#### Problem details:
Would you filter the listing below so that only lines with the word "computer" remain?

#### Record set:
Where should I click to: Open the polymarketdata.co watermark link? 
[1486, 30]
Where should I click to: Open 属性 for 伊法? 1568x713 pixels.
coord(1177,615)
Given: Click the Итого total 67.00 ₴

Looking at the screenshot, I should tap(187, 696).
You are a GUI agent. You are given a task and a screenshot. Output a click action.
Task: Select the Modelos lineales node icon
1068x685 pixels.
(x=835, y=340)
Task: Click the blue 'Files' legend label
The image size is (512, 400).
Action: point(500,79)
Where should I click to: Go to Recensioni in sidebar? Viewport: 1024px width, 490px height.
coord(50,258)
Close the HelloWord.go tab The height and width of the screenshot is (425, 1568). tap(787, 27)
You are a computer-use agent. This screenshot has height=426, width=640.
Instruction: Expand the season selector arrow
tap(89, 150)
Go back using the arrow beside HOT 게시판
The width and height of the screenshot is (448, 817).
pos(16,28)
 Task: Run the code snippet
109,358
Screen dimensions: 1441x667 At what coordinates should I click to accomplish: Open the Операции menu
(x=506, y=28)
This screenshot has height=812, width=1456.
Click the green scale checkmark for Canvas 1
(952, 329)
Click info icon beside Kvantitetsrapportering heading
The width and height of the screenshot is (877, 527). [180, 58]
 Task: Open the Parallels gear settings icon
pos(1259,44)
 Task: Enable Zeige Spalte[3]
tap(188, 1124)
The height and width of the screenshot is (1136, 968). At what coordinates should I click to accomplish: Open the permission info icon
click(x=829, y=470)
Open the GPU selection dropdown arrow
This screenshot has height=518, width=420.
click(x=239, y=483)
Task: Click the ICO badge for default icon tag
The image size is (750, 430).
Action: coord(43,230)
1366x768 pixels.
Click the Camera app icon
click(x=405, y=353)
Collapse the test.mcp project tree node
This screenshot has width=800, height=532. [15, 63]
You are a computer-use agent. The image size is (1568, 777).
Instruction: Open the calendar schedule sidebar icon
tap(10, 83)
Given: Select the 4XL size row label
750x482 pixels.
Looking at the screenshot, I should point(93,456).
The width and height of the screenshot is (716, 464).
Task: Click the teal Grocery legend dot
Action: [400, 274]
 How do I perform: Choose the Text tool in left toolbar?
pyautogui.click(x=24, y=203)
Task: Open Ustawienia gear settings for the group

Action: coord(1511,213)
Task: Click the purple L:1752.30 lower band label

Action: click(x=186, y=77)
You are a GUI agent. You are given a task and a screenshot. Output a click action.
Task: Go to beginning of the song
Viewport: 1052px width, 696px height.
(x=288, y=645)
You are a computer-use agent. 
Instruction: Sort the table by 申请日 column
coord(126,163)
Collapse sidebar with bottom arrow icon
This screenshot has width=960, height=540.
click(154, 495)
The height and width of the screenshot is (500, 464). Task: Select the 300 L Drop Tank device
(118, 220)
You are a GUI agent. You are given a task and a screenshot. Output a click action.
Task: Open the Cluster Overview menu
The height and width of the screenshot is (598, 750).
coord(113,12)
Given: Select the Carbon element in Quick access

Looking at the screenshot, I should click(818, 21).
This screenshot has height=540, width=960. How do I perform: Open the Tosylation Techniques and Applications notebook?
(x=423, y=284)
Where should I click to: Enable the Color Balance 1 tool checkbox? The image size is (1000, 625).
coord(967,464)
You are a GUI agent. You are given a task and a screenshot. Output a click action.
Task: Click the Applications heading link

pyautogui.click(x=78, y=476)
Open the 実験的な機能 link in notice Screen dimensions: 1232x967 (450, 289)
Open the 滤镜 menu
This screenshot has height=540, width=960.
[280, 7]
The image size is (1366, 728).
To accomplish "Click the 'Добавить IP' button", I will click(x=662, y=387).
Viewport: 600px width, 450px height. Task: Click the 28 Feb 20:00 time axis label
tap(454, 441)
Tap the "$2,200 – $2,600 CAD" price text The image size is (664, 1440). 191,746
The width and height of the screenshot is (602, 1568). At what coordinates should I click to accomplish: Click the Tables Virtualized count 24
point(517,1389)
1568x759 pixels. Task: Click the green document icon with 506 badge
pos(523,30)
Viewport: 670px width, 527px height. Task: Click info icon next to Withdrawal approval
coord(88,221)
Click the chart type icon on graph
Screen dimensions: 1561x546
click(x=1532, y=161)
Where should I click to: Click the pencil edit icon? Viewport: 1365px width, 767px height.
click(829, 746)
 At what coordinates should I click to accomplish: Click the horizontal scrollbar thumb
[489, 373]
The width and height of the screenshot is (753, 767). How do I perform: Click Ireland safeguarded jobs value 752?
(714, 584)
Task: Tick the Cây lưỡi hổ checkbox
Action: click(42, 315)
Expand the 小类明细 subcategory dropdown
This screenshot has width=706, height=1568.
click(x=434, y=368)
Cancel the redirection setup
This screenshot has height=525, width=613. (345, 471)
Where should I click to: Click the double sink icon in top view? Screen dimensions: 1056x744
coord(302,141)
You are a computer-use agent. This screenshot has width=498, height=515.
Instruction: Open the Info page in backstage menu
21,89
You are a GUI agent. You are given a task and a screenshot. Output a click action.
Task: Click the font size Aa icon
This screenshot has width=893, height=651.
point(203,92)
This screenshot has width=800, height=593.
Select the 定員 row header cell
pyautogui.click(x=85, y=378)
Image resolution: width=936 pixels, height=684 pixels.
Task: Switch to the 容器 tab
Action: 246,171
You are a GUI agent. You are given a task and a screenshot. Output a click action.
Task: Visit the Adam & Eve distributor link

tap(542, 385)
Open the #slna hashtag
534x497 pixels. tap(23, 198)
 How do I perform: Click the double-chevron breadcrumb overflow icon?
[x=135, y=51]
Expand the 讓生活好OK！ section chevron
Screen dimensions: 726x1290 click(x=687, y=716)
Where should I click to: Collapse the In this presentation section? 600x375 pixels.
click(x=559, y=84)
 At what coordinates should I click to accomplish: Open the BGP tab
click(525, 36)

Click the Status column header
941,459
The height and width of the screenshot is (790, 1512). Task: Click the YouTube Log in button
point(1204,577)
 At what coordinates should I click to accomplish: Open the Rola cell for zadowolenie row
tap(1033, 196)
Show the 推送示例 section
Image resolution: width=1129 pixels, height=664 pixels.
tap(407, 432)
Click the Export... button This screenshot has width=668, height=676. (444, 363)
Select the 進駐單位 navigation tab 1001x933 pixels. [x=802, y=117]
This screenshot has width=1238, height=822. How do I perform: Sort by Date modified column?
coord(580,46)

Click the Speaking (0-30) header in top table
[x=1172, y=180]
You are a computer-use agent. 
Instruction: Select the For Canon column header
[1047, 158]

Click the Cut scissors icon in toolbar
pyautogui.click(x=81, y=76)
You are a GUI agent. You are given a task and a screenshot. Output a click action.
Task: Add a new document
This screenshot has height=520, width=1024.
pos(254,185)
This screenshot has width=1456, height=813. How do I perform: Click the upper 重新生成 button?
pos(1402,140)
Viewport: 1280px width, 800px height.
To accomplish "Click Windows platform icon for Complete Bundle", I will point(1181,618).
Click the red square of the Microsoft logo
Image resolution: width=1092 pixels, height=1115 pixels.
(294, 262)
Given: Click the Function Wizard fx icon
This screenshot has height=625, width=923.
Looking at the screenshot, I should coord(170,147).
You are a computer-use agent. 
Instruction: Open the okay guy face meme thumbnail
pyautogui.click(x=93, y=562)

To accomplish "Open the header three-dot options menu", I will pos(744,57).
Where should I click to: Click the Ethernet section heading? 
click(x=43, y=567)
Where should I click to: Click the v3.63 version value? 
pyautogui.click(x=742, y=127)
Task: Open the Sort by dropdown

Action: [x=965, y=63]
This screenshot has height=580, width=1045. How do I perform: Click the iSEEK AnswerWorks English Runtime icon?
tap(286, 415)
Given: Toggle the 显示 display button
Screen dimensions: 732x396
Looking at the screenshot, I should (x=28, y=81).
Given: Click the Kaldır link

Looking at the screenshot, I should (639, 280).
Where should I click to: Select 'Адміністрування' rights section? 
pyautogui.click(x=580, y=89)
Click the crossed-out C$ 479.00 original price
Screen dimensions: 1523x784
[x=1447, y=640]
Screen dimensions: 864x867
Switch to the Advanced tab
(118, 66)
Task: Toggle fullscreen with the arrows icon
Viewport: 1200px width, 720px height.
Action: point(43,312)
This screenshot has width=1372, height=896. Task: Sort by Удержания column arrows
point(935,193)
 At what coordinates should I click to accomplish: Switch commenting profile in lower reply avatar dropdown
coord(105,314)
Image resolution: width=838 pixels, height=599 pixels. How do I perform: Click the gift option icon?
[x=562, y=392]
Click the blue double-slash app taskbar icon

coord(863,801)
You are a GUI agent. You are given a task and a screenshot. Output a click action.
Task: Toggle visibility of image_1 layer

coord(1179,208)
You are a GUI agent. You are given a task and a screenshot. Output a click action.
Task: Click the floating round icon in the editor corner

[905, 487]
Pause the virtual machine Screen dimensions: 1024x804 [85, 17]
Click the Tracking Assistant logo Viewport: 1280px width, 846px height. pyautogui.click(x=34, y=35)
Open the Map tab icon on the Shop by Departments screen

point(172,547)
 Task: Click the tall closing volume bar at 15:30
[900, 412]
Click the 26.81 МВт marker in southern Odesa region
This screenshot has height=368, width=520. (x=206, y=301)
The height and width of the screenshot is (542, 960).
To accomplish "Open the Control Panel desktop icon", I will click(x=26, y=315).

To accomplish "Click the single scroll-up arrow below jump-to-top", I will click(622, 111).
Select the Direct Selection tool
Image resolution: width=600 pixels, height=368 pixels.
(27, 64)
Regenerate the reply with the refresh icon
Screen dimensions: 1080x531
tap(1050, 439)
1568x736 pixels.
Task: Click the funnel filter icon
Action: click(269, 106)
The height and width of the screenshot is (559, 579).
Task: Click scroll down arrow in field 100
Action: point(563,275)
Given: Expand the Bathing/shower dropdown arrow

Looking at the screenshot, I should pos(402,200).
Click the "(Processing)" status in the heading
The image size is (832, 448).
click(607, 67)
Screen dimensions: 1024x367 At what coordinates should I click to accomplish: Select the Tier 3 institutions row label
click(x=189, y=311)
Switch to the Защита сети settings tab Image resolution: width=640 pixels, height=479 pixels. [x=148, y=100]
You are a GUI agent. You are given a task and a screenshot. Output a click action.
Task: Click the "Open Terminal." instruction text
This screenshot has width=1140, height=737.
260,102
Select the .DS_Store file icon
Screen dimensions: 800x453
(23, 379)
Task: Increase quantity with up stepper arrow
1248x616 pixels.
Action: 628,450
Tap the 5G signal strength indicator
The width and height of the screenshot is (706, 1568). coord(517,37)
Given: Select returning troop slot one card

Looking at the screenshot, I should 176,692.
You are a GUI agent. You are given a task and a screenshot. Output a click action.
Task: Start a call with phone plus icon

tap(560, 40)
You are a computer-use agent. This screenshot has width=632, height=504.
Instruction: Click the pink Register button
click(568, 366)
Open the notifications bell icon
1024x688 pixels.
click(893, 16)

#### Solution for this exercise:
You are a computer-use agent. This screenshot has height=426, width=640.
You are a computer-use agent. The image size is (1568, 777).
You are a computer-use agent. 
You are a computer-use agent. This screenshot has width=498, height=515.
You are a computer-use agent. 
You are a computer-use agent. 
You are a computer-use agent. This screenshot has width=632, height=504.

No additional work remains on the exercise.